O Tilibra-Copimax deu um passo importante na luta pelo título do Campeonato Nacional de Basquete Masculino, ao vencer a Uniara por 87 a 72, em Araraquara, na primeira partida do playoff decisivo da competição.
Como o campeão será o time que vencer três dos cinco jogos previstos, a equipe de Bauru abriu uma vantagem considerável, já que pode fazer três dos posíveis quatro jogos restantes em casa. E, atuando na Panela de Pressão, o Tilibra sofreu apenas uma derrota em todo o campeonato. Além disso, o Tilibra venceu a Uniara nas três vezes em que se enfrentaram neste Nacional.
Apesar de todo este retrospecto e do momento favorável, o técnico do time de Bauru, Jorge Guerra, o Guerrinha, não quer saber de falar em título. "Sou uma pessoa racional, tenho os pés no chão. Ainda faltam duas vitórias para conquistarmos algo. Antes do jogo de Araraquara faltavam três, hoje faltam duas para nós e três para eles. Não ganhamos nada", afirma o técnico.

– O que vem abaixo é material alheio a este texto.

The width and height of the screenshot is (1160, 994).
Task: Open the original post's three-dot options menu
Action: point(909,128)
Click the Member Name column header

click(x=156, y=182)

Para evitar que os jogadores caiam num possível clima de "já ganhou", Guerrinha pediu à psicóloga Fátima Fracon, especialista em psicologia esportiva, que desenvolvesse algum trabalho junto aos jogadores para dissipar um possível excesso de otimismo. "Por coincidência ela tem um material, um vídeo de quinze minutos, sobre uma equipe que vivia uma situação privilegiada, ‘já liqüidada’, e acabou sendo derrotada", revelou Guerra.

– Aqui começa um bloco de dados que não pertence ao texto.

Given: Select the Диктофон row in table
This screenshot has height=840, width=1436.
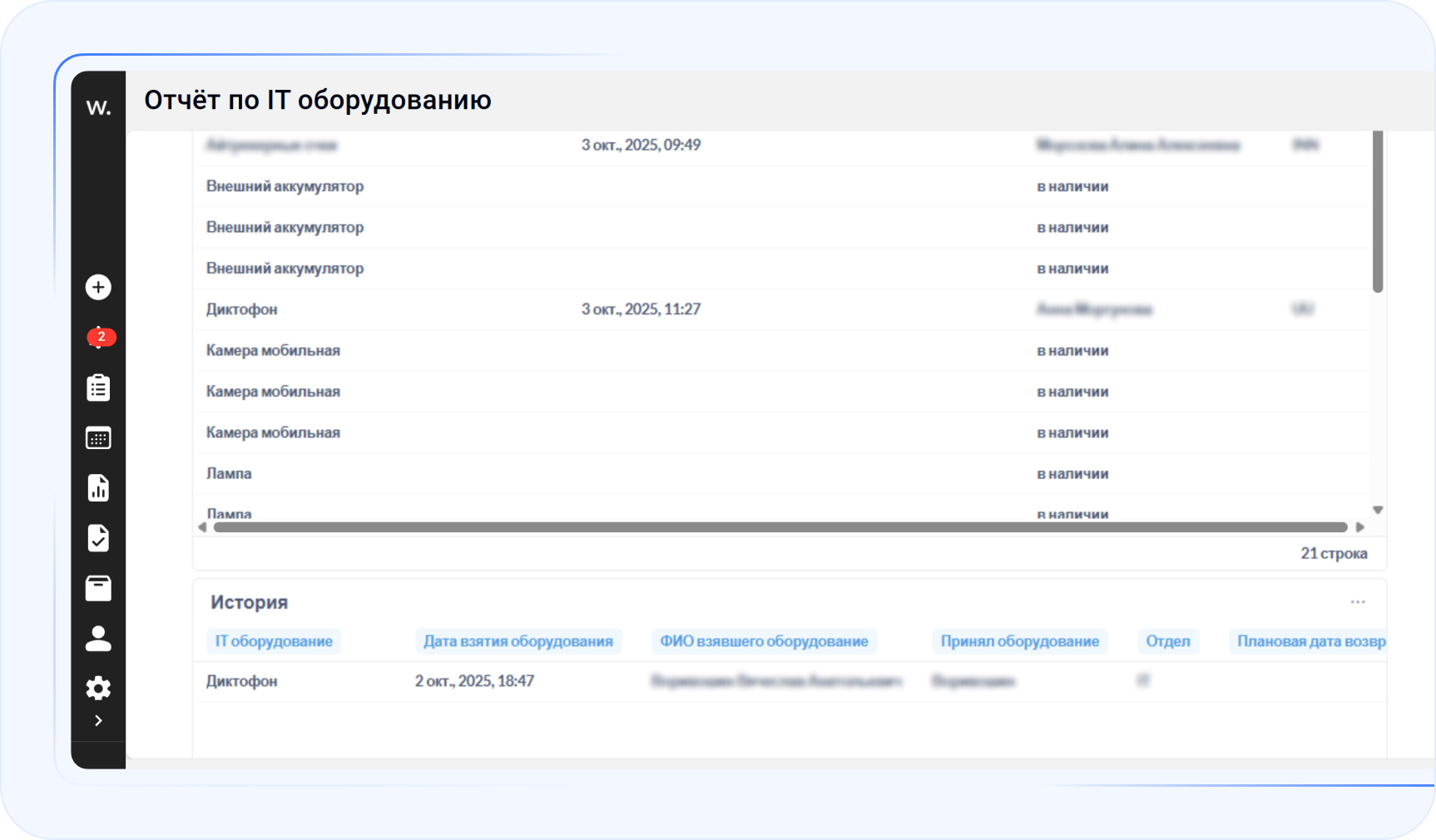Looking at the screenshot, I should (242, 309).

A equipe não treinou ontem. Os titulares fizeram um trabalho de recuperação física e os jogadores que ficaram menos tempo em quadra no jogo de domingo ensaiaram arremessos. A "sessão psicológica" aconteceria no final da tarde de ontem.

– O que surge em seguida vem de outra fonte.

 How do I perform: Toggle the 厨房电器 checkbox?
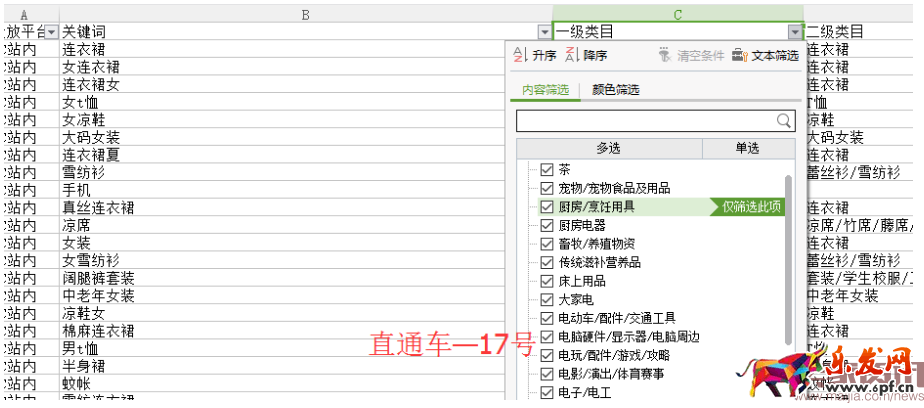pyautogui.click(x=546, y=225)
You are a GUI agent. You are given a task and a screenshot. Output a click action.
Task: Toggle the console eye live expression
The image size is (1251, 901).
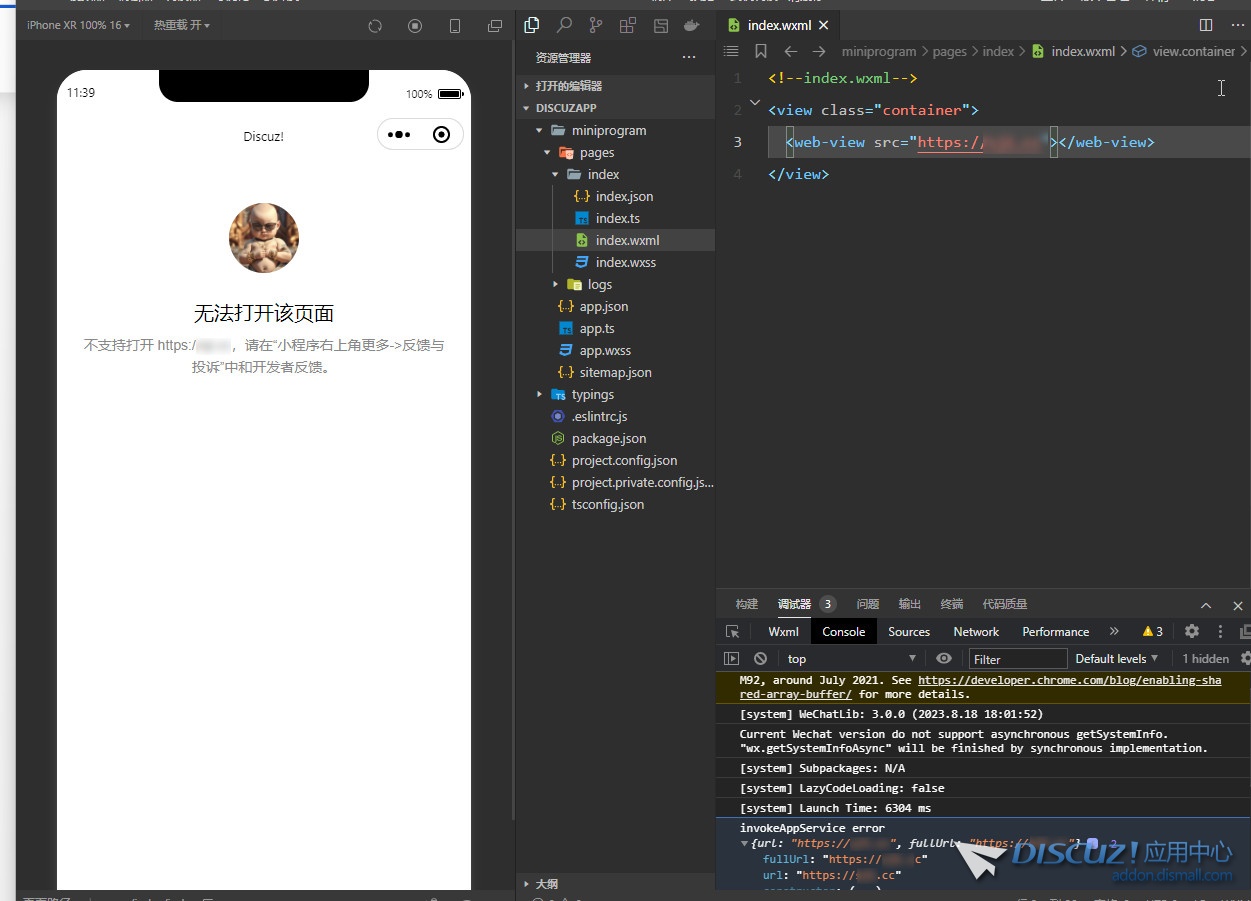tap(943, 659)
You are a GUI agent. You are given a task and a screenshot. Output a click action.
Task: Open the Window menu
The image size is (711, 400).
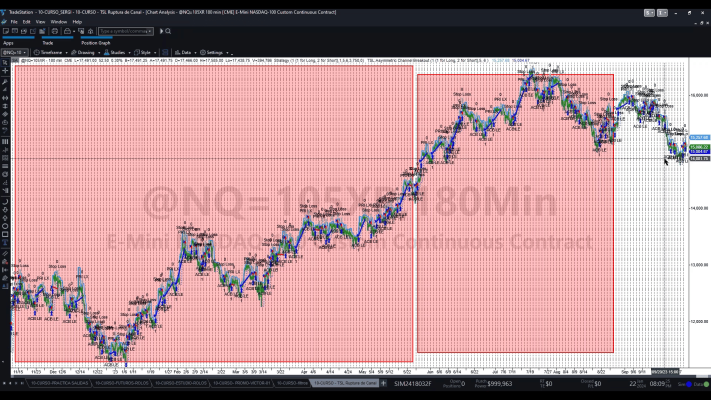tap(58, 22)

"Num campeonato como esse, temos que trabalhar muito o lado psicológico. Há momentos que precisamos levantar a auto-estima do atleta, como quando perdemos de 25 pontos para o COC em Ribeirão. Há outros em que precisamos ‘ abaixar a bola’, não deixar a euforia tomar conta", explicou o treinador.
Como sempre, Guerrinha acha que a esta altura do campeonato, não dá mais tempo de fazer mudanças táticas na equipe. No entanto, apesar da boa vitória de domingo, para ele ainda existem detalhes a serem acertados.
"A partir de amanhã (hoje) faremos treinos mais pesados. Ainda existem correçõesa serem feitas. Eles (Uniara) têm um jogo ofensivo muito forte. Nós temos de cuidar mais do arremeso de três, no jogo de domingo eles tiveram um aproveitamento baixo, mas se acertarem, pode complicar. As infiltrações também são perigosas e eles ainda têm um rebote bom", detalhou.
O antítodo para o ímpeto ofensivo da Uniara, segundo Guerrinha, é o Tilibra impor o ritmo de jogo. "Se sairmos na loucura, eles podem surpreender e têm potencial para isso", lembrou o treinador.
O público no Nacional
A Confederação Brasileira de Basquete (CBB) divulgou ontem a média de público do Campeonato Nacional 2002. Os 297 jogos do torneio foram assistidos por 496.112 pessoas, o que representa uma média de 1.670 pessoas por partida, .
O recorde de público pertence ao jogo Uniara 106 x 103 Flamengo, válido pela 15ª rodada do returno, com 10.308 pessoas, no ginásio Gigantão, em Araraquara. Também é do Gigantão a melhor média de público da competição: 6.124 pessoas e um total de 128.613, em 21 jogos.
O ginásio Moringão, em Londrina, está em segundo lugar, com a média de 2.584 (43.931 em 17 partidas). O ginásio do Uberlândia aparece na terceira colocação, com a média de 2.522 (45.396 em 18 jogos).